Copy word for word the part of the text on lung function reference equations from "The observed differences" to "49% with ECSC.".

» **PAGE TEXT**:
^^^^^^^^^^^^^^^^

Figure 2 shows scatter plots (mean, 95% CI) for predicted values in original units for FVC, FEV1, DLCO, TLC and RV, according to GLI and ECSC reference equations. In both sexes, GLI gave significantly higher reference value for FVC, FEV1, and lower for DLCO and RV.
The observed differences between GLI and ECSC reference values also affect the number of individuals that fall below LLN. Figure 3 shows the proportions of subjects with PFTs below LNN, by age-groups and sex. In our population, 23% of the females were below LLN in DLCO using GLI, while 49% were below with ECSC (p < 0.001). The difference was most pronounced in younger females. This means that by changing from ECSC to GLI reference equations, one fourth of the females would go from below to above LLN, hence reclassified from ‘sick’ to ‘healthy’ if LLN were used to dichotomize. In males the largest difference between GLI and ECSC for LLN was observed in RV, particularly in the older groups (age 50–85 years) where 16% would fall below LLN with GLI and 49% with ECSC.
In additional document, table S1 provides detailed information on mean (SD) predicted FVC, FEV1, DLCO, TLC and RV (in absolute values and % predicted) and LLN, using both GLI and ECSC reference equations, by sex and age groups.
The present study reports the impact of changing from ECSC to GLI reference equations for PFTs in a nationwide adult clinical population. The main findings were that GLI equations gave lower % predicted values for FVC and FEV1, and higher % predicted values for DLCO and RV, and that these differences were of clinical significance. The differences were most pronounced in females. In sum, the findings underline the importance of using the same reference equations across centers in order to obtain consistent interpretation of PFTs and thereby ensure equity in health care.
A previous study has shown that the GLI reference values for spirometry fit Norwegian population data better than the ECSC reference values . In line with that study, we found significantly lower predicted values for FVC and FEV1 with GLI than with ECSC. For static lung volumes, we found that the GLI equations for TLC aligned well with the ECSC equations, while GLI equations gave significantly higher % predicted RV than those from ECSC. For DLCO, we found significantly higher predicted values with GLI than with ECSC, which is in accordance with reports from a French study that also included a mixed clinical population . Regrettably, there are no appropriate Norwegian population data on static lung volumes or DLCO that can be used to determine whether GLI or ECSC will give the best fit. The only available data on DLCO dates from the 1980s and comprised tests from 304 subjects, aged 18–73 years . For comparison, the GLI reference values for DLCO are based on data from 10,765 Caucasians aged 4½-85 years. However, since it has been well documented that the GLI equations for spirometry fit the Norwegian population data better than the ECSC equations, it is not unreasonable to speculate that the GLI equations for DLCO and static lung volumes would also provide the best fit.

^^^^^^^^^^^^^^^^

» **INFORMATION SUPPLIED**:
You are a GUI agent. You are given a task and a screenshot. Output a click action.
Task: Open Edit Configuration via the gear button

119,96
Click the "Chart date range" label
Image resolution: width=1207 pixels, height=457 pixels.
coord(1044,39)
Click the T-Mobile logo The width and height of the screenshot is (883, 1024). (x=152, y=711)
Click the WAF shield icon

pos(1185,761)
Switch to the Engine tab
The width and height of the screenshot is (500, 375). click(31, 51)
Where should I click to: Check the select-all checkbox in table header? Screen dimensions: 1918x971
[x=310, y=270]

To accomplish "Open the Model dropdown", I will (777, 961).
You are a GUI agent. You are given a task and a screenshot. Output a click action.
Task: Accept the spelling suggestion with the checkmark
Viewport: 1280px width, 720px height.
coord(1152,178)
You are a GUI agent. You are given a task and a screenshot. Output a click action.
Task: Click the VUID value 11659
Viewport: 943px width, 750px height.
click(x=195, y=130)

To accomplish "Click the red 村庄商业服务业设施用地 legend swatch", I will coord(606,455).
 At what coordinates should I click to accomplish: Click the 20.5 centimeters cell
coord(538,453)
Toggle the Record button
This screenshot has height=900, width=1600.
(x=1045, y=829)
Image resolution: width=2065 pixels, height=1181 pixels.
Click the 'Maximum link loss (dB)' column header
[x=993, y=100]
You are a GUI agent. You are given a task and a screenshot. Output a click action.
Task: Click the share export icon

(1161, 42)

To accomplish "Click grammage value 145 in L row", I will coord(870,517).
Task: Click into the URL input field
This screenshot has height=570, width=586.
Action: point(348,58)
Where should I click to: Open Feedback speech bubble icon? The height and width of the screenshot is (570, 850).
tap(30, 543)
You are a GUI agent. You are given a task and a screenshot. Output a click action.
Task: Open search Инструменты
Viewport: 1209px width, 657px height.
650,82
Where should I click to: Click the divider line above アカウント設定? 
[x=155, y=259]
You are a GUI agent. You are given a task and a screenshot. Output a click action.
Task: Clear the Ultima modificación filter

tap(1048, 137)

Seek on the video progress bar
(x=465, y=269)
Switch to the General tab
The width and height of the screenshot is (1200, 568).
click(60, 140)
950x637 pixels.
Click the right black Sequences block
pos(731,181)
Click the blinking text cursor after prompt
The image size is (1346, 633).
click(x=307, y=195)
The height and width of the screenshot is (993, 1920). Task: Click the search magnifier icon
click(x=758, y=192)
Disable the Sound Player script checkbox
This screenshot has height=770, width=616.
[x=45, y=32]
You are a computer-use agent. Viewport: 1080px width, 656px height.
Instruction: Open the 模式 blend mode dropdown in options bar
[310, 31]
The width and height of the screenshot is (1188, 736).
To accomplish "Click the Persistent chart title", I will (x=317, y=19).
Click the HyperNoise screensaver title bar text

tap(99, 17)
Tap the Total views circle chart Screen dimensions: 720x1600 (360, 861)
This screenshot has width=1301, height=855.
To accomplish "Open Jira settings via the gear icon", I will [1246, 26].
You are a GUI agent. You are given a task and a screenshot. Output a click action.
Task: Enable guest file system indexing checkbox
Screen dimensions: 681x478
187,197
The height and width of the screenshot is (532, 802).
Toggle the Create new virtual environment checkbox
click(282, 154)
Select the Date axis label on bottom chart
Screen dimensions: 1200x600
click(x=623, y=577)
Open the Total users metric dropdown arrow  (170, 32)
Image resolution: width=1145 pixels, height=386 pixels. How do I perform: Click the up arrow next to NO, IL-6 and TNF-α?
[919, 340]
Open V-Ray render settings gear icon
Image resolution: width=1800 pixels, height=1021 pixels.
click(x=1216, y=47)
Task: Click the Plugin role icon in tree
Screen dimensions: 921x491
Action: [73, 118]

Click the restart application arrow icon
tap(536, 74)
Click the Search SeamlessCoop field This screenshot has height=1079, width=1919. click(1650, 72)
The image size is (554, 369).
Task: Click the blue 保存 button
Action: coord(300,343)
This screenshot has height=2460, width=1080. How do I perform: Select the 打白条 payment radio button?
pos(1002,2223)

^^^^^^^^^^^^^^^^

» **RESPONSE TO THE EXERCISE**:
The observed differences between GLI and ECSC reference values also affect the number of individuals that fall below LLN. Figure 3 shows the proportions of subjects with PFTs below LNN, by age-groups and sex. In our population, 23% of the females were below LLN in DLCO using GLI, while 49% were below with ECSC (p < 0.001). The difference was most pronounced in younger females. This means that by changing from ECSC to GLI reference equations, one fourth of the females would go from below to above LLN, hence reclassified from ‘sick’ to ‘healthy’ if LLN were used to dichotomize. In males the largest difference between GLI and ECSC for LLN was observed in RV, particularly in the older groups (age 50–85 years) where 16% would fall below LLN with GLI and 49% with ECSC.